Exercise brief >> Rewrite all the records, substituting "Display" for every occurrence of "Viewport" and leaving everything else unchanged.

Source data >>

--------------------------------

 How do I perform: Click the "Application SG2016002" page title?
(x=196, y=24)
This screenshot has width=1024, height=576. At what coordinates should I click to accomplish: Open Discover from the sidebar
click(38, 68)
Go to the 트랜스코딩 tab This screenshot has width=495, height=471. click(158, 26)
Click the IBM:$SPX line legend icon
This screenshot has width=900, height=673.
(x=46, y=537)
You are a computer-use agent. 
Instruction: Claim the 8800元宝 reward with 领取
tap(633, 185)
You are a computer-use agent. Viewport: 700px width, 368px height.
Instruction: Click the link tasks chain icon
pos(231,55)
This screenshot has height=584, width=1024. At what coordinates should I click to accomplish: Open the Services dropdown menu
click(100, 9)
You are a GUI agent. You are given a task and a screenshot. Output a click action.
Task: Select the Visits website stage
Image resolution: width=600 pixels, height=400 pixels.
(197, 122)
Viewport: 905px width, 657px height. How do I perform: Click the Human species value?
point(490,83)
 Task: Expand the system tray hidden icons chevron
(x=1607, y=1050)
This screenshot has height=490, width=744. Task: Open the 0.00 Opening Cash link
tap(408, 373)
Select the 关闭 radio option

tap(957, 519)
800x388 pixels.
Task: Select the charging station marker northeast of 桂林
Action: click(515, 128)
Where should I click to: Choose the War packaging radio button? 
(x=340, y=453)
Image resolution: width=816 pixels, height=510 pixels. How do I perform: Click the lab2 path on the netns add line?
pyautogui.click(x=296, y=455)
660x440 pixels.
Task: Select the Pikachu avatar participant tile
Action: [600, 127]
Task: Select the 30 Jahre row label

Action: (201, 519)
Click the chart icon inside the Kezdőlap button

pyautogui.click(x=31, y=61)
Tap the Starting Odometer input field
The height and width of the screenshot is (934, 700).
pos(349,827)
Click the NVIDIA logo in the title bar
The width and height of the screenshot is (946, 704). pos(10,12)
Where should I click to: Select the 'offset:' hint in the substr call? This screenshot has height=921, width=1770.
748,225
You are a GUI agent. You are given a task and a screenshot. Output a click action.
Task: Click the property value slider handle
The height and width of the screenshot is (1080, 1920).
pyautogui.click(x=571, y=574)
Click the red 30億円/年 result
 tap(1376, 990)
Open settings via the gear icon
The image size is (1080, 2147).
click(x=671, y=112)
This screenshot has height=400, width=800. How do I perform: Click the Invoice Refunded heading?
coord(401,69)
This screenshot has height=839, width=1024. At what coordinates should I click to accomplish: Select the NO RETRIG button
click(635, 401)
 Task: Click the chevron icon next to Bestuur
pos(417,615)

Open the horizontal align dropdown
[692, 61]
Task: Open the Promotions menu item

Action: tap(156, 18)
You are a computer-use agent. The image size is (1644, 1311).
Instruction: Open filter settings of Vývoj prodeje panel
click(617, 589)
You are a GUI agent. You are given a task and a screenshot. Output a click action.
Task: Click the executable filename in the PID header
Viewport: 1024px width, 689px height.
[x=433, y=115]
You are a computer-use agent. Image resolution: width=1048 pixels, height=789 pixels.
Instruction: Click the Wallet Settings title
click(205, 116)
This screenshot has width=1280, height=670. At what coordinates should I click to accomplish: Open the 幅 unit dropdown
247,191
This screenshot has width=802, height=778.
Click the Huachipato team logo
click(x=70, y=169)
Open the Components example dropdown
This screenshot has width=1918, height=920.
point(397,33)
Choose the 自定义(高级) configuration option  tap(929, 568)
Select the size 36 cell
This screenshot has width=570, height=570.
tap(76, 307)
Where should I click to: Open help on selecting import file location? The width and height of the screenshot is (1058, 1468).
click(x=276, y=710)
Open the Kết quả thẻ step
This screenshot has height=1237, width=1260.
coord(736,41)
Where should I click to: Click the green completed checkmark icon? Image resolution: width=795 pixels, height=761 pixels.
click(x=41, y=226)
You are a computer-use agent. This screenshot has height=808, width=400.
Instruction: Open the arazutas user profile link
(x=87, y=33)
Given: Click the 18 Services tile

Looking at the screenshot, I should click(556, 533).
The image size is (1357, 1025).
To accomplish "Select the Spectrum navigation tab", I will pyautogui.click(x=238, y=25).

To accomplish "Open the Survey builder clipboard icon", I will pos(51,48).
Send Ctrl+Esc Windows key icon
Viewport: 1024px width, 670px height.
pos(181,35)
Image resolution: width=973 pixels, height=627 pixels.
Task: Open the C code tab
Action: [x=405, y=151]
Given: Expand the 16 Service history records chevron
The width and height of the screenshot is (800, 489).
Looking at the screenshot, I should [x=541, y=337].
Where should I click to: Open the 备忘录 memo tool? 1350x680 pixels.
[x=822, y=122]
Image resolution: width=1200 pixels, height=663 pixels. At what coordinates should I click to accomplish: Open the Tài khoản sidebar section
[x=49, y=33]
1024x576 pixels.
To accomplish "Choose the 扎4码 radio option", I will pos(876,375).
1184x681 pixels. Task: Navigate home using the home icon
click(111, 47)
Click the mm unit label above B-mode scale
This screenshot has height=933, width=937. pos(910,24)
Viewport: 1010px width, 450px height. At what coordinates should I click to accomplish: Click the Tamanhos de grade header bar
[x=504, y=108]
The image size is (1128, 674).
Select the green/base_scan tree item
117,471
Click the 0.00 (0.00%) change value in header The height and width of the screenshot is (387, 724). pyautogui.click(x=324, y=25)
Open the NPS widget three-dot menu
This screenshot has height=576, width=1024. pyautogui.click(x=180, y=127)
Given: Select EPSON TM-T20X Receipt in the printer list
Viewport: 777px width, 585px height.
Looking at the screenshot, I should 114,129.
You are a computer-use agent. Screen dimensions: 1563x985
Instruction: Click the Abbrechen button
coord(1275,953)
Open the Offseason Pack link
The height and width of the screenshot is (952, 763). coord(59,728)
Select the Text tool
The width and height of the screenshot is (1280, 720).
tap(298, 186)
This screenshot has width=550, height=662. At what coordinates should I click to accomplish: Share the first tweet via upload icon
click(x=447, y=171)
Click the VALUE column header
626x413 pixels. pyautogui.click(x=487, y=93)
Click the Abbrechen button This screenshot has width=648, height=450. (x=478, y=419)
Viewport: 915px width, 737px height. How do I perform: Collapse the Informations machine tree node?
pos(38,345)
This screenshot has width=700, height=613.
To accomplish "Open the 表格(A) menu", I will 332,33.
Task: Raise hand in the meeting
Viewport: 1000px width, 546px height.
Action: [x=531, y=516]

--------------------------------

Result of this exercise >>
 How do I perform: Click the "Application SG2016002" page title?
(x=196, y=24)
This screenshot has width=1024, height=576. At what coordinates should I click to accomplish: Open Discover from the sidebar
click(38, 68)
Go to the 트랜스코딩 tab This screenshot has width=495, height=471. click(158, 26)
Click the IBM:$SPX line legend icon
This screenshot has width=900, height=673.
(x=46, y=537)
You are a computer-use agent. 
Instruction: Claim the 8800元宝 reward with 领取
tap(633, 185)
You are a computer-use agent. Display: 700px width, 368px height.
Instruction: Click the link tasks chain icon
pos(231,55)
This screenshot has height=584, width=1024. At what coordinates should I click to accomplish: Open the Services dropdown menu
click(100, 9)
You are a GUI agent. You are given a task and a screenshot. Output a click action.
Task: Select the Visits website stage
Image resolution: width=600 pixels, height=400 pixels.
(197, 122)
Display: 905px width, 657px height. How do I perform: Click the Human species value?
point(490,83)
 Task: Expand the system tray hidden icons chevron
(x=1607, y=1050)
This screenshot has height=490, width=744. Task: Open the 0.00 Opening Cash link
tap(408, 373)
Select the 关闭 radio option

tap(957, 519)
800x388 pixels.
Task: Select the charging station marker northeast of 桂林
Action: click(515, 128)
Where should I click to: Choose the War packaging radio button? 
(x=340, y=453)
Image resolution: width=816 pixels, height=510 pixels. How do I perform: Click the lab2 path on the netns add line?
pyautogui.click(x=296, y=455)
660x440 pixels.
Task: Select the Pikachu avatar participant tile
Action: [600, 127]
Task: Select the 30 Jahre row label

Action: (201, 519)
Click the chart icon inside the Kezdőlap button

pyautogui.click(x=31, y=61)
Tap the Starting Odometer input field
The height and width of the screenshot is (934, 700).
pos(349,827)
Click the NVIDIA logo in the title bar
The width and height of the screenshot is (946, 704). pos(10,12)
Where should I click to: Select the 'offset:' hint in the substr call? This screenshot has height=921, width=1770.
748,225
You are a GUI agent. You are given a task and a screenshot. Output a click action.
Task: Click the property value slider handle
The height and width of the screenshot is (1080, 1920).
pyautogui.click(x=571, y=574)
Click the red 30億円/年 result
 tap(1376, 990)
Open settings via the gear icon
The image size is (1080, 2147).
click(x=671, y=112)
This screenshot has height=400, width=800. How do I perform: Click the Invoice Refunded heading?
coord(401,69)
This screenshot has height=839, width=1024. At what coordinates should I click to accomplish: Select the NO RETRIG button
click(635, 401)
 Task: Click the chevron icon next to Bestuur
pos(417,615)

Open the horizontal align dropdown
[692, 61]
Task: Open the Promotions menu item

Action: tap(156, 18)
You are a computer-use agent. The image size is (1644, 1311).
Instruction: Open filter settings of Vývoj prodeje panel
click(617, 589)
You are a GUI agent. You are given a task and a screenshot. Output a click action.
Task: Click the executable filename in the PID header
Display: 1024px width, 689px height.
[x=433, y=115]
You are a computer-use agent. Image resolution: width=1048 pixels, height=789 pixels.
Instruction: Click the Wallet Settings title
click(205, 116)
This screenshot has width=1280, height=670. At what coordinates should I click to accomplish: Open the 幅 unit dropdown
247,191
This screenshot has width=802, height=778.
Click the Huachipato team logo
click(x=70, y=169)
Open the Components example dropdown
This screenshot has width=1918, height=920.
point(397,33)
Choose the 自定义(高级) configuration option  tap(929, 568)
Select the size 36 cell
This screenshot has width=570, height=570.
tap(76, 307)
Where should I click to: Open help on selecting import file location? The width and height of the screenshot is (1058, 1468).
click(x=276, y=710)
Open the Kết quả thẻ step
This screenshot has height=1237, width=1260.
coord(736,41)
Where should I click to: Click the green completed checkmark icon? Image resolution: width=795 pixels, height=761 pixels.
click(x=41, y=226)
You are a computer-use agent. This screenshot has height=808, width=400.
Instruction: Open the arazutas user profile link
(x=87, y=33)
Given: Click the 18 Services tile

Looking at the screenshot, I should click(556, 533).
The image size is (1357, 1025).
To accomplish "Select the Spectrum navigation tab", I will pyautogui.click(x=238, y=25).

To accomplish "Open the Survey builder clipboard icon", I will pos(51,48).
Send Ctrl+Esc Windows key icon
Display: 1024px width, 670px height.
pos(181,35)
Image resolution: width=973 pixels, height=627 pixels.
Task: Open the C code tab
Action: [x=405, y=151]
Given: Expand the 16 Service history records chevron
The width and height of the screenshot is (800, 489).
Looking at the screenshot, I should [x=541, y=337].
Where should I click to: Open the 备忘录 memo tool? 1350x680 pixels.
[x=822, y=122]
Image resolution: width=1200 pixels, height=663 pixels. At what coordinates should I click to accomplish: Open the Tài khoản sidebar section
[x=49, y=33]
1024x576 pixels.
To accomplish "Choose the 扎4码 radio option", I will pos(876,375).
1184x681 pixels. Task: Navigate home using the home icon
click(111, 47)
Click the mm unit label above B-mode scale
This screenshot has height=933, width=937. pos(910,24)
Display: 1010px width, 450px height. At what coordinates should I click to accomplish: Click the Tamanhos de grade header bar
[x=504, y=108]
The image size is (1128, 674).
Select the green/base_scan tree item
117,471
Click the 0.00 (0.00%) change value in header The height and width of the screenshot is (387, 724). pyautogui.click(x=324, y=25)
Open the NPS widget three-dot menu
This screenshot has height=576, width=1024. pyautogui.click(x=180, y=127)
Given: Select EPSON TM-T20X Receipt in the printer list
Display: 777px width, 585px height.
Looking at the screenshot, I should 114,129.
You are a computer-use agent. Screen dimensions: 1563x985
Instruction: Click the Abbrechen button
coord(1275,953)
Open the Offseason Pack link
The height and width of the screenshot is (952, 763). coord(59,728)
Select the Text tool
The width and height of the screenshot is (1280, 720).
tap(298, 186)
This screenshot has width=550, height=662. At what coordinates should I click to accomplish: Share the first tweet via upload icon
click(x=447, y=171)
Click the VALUE column header
626x413 pixels. pyautogui.click(x=487, y=93)
Click the Abbrechen button This screenshot has width=648, height=450. (x=478, y=419)
Display: 915px width, 737px height. How do I perform: Collapse the Informations machine tree node?
pos(38,345)
This screenshot has width=700, height=613.
To accomplish "Open the 表格(A) menu", I will 332,33.
Task: Raise hand in the meeting
Display: 1000px width, 546px height.
Action: [x=531, y=516]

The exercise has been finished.